Obama Faults U.S. ‘Sloppiness’ in Benghazi Attack
In late December 2012, President Obama, in his most detailed comments on an independent inquiry’s report on the attack against the American diplomatic compound in Benghazi, Libya, that killed four Americans on Sept. 11, said that the security and management flaws identified were “huge problems” that reflected “sloppiness” in how the State Department safeguards its missions abroad.
Mr. Obama, in an interview on Dec. 30 on the NBC News program “Meet the Press,” reaffirmed a decision by Secretary of State Hillary Rodham Clinton to carry out all 29 of the panel’s recommendations, including dispatching 225 additional Marine guards to embassies and consulates and revamping how threat warnings are used to secure diplomatic posts overseas.
Mr. Obama said one major finding — that the State Department relied too heavily on untested local Libyan militias to safeguard the compound in Benghazi that was attacked — reflected “internal reviews” by the government.

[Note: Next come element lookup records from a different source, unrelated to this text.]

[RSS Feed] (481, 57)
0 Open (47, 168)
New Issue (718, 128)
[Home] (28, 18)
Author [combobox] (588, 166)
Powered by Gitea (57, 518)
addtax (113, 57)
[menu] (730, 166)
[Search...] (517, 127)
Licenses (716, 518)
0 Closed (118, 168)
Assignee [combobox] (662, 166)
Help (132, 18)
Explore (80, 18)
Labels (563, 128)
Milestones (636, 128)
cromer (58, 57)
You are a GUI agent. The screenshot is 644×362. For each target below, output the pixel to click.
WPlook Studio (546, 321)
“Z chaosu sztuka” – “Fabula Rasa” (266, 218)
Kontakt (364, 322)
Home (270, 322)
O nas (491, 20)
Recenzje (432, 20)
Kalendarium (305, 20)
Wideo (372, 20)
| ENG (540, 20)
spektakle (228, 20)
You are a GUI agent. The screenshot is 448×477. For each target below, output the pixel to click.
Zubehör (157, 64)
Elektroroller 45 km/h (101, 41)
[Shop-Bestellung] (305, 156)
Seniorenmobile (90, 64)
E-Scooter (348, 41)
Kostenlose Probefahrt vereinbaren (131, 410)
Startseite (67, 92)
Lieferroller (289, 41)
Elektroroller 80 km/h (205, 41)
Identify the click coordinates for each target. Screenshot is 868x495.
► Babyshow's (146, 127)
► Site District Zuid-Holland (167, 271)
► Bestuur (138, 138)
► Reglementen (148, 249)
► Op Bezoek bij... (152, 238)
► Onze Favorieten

Ten days earlier, at a Senate hearing, the State Department conceded errors in the handling of diplomatic security that led to the deadly attack. The weaknesses were “unacceptable,” Deputy Secretary of State William J. Burns told a Senate committee on Dec. 20.
On Dec. 18, one department official resigned and three others were relieved of their duties after a scathing report was released by an inquiry panel led by Thomas R. Pickering, a retired diplomat.
In an opening statement, Senator John Kerry of Massachusetts, the committee’s chairman, said that Congress “also bears some responsibility” to provide adequate financing for diplomatic security. He noted that the board’s report called for spending $2.3 billion a year in the coming decade to protect American embassies and offices abroad.
Mr. Burns and Thomas R. Nides, another deputy secretary of state, told the committee in prepared testimony that the department had “already begun to fix” the “serious, systemic problems” identified in the Pickering report. The two men testified in place of Mrs. Clinton, who is recovering from a concussion.
Mr. Nides said the department accepted “every one” of the report’s 29 specific recommendations. He mentioned, for example, the addition of hundreds of Marines to protect foreign missions. His office is leading an effort to put them into effect “quickly and completely — and to pursue steps above and beyond the board’s report,” he said.
Dozens of specific actions are already under way, several will be completed within weeks, and all will be in motion “by the time the next secretary of state takes office,” he said.
Mr. Kerry is the leading candidate to replace Mrs. Clinton as secretary of state, after the withdrawal from consideration of Susan E. Rice, the ambassador to the United Nations, after criticisms of statements she made following the attack on the Benghazi outpost.